CES 2013: Intel shows off gesture controls for gaming, and improved WiDi
[I think Intel may be on to something with the voice recognition and the gesture controls. I use voice a lot more now with my iPhone than I ever did in the past and I'm ready to start using it with the computer as well. It also seems like I should be able to just wave my finger in the air instead of using a mouse. I think Intel is ready to deliver on both of these things and I think they will get some traction....]
[I also think that Intel's vision on how all the different computing, communicating and entertainment parts fit together is getting much better. They are now leveraging the vast PC experience into the ecosystem. The result could be very powerful when all the pieces come together. And, of course, it strengthens the case for a consistent platform across all computing devices. Intel is best positioned to deliver that ARM doesn't have any PC experience to leverage...]
"Gesture controls have been around for some time, but the few computers we've tested with them failed to impress us: Gestures weren't always picked up, and the motion was very jerky. At CES, Intel demoed software that it says will let developers integrate better controls into their apps, so they can move beyond the simplistic Windows 8 controls of scrolling, raising volume or opening or closing applications.

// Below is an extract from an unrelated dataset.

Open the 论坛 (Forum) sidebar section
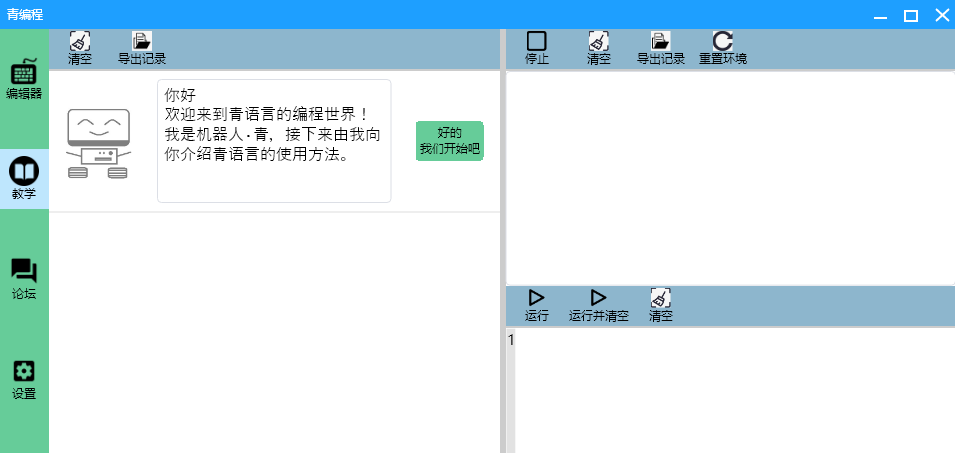Screen dimensions: 955x453 click(24, 279)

The new gesture software also works with games. It will let you use your hands to move your avatar in a game or create a virtual hand in the game that can grab things. As the photo shows, the demo looked promising as the virtual hand appeared in the game and moved to interact with the characters. Since the software recognized individual fingers, the user could even grab and release onscreen coins.

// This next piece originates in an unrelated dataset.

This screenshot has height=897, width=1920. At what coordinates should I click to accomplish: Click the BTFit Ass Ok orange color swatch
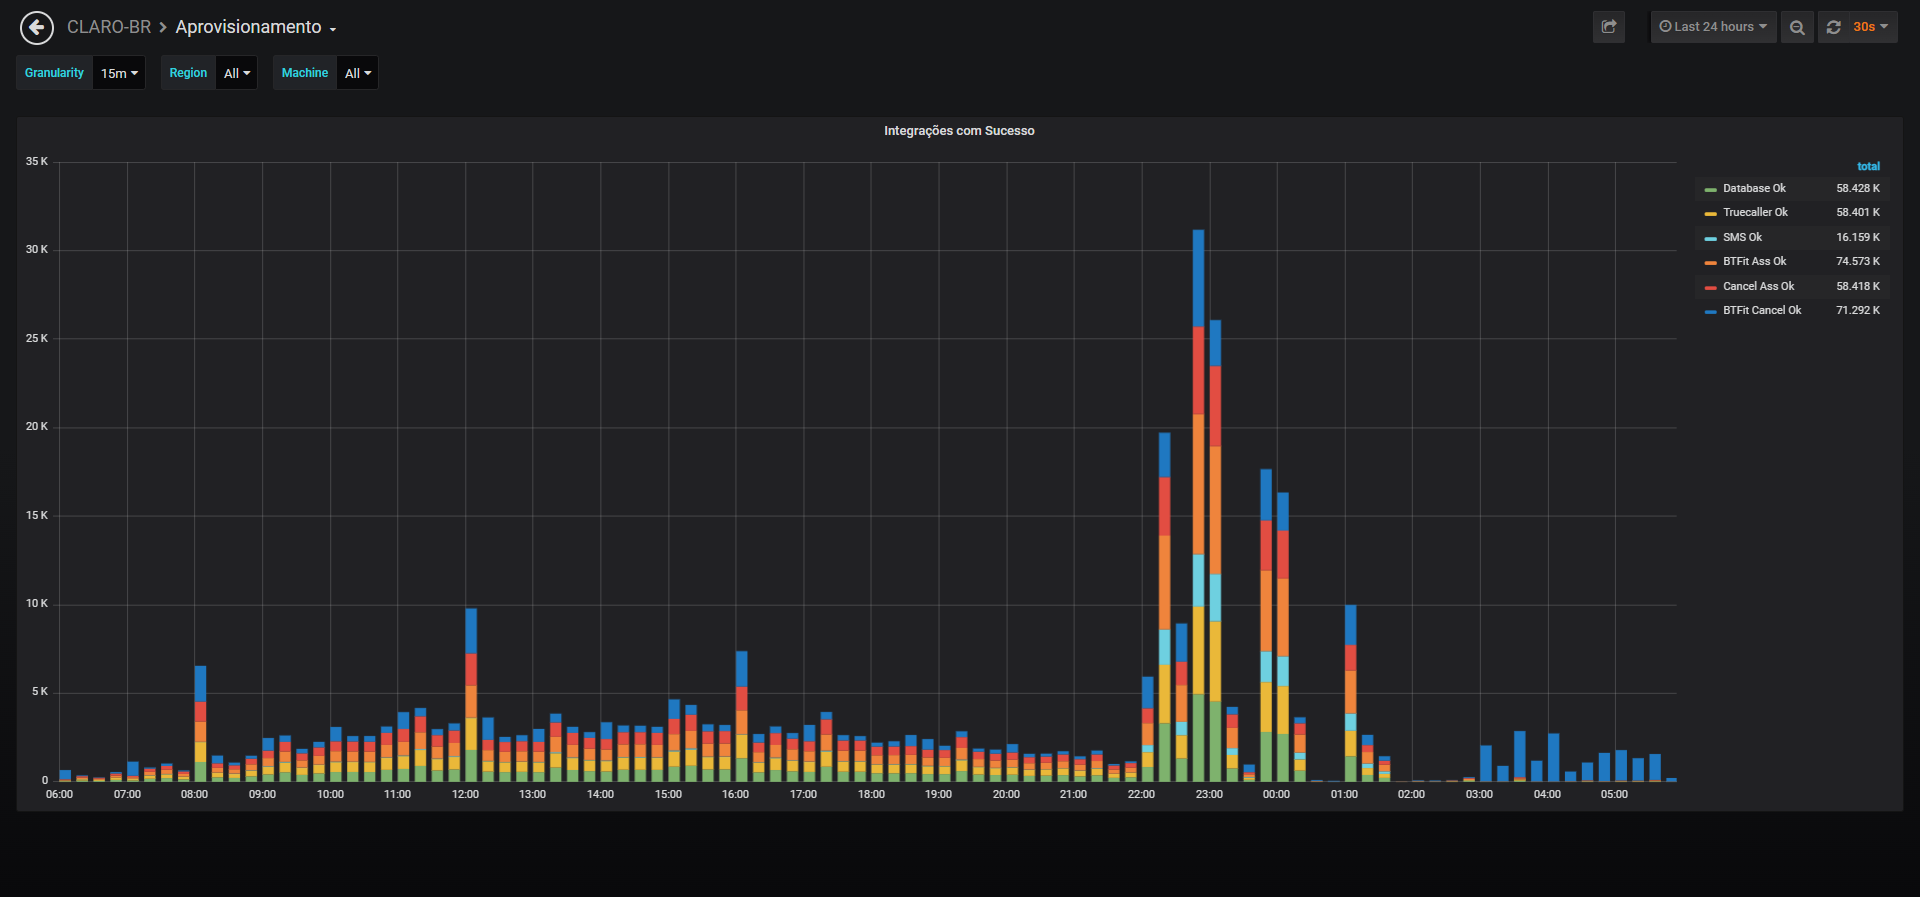[x=1711, y=262]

The software is still under development. Products based on this technology should appear in the middle of the year.
Intel's Wireless Display (WiDi) has also been around for awhile. With a TV and laptop that both have WiDi, you can wirelessly transfer whatever appears on your laptop's display to the TV. Intel said that the new version it was demonstrating had improved performance with less lag time between the two displays than earlier WiDi versions.
Intel also demonstrated a new HDMI adapter that lets you run a WiDi app on your computer, Android phone or tablet and "flick" the image to any big screen TV. That adapter should be available later this year."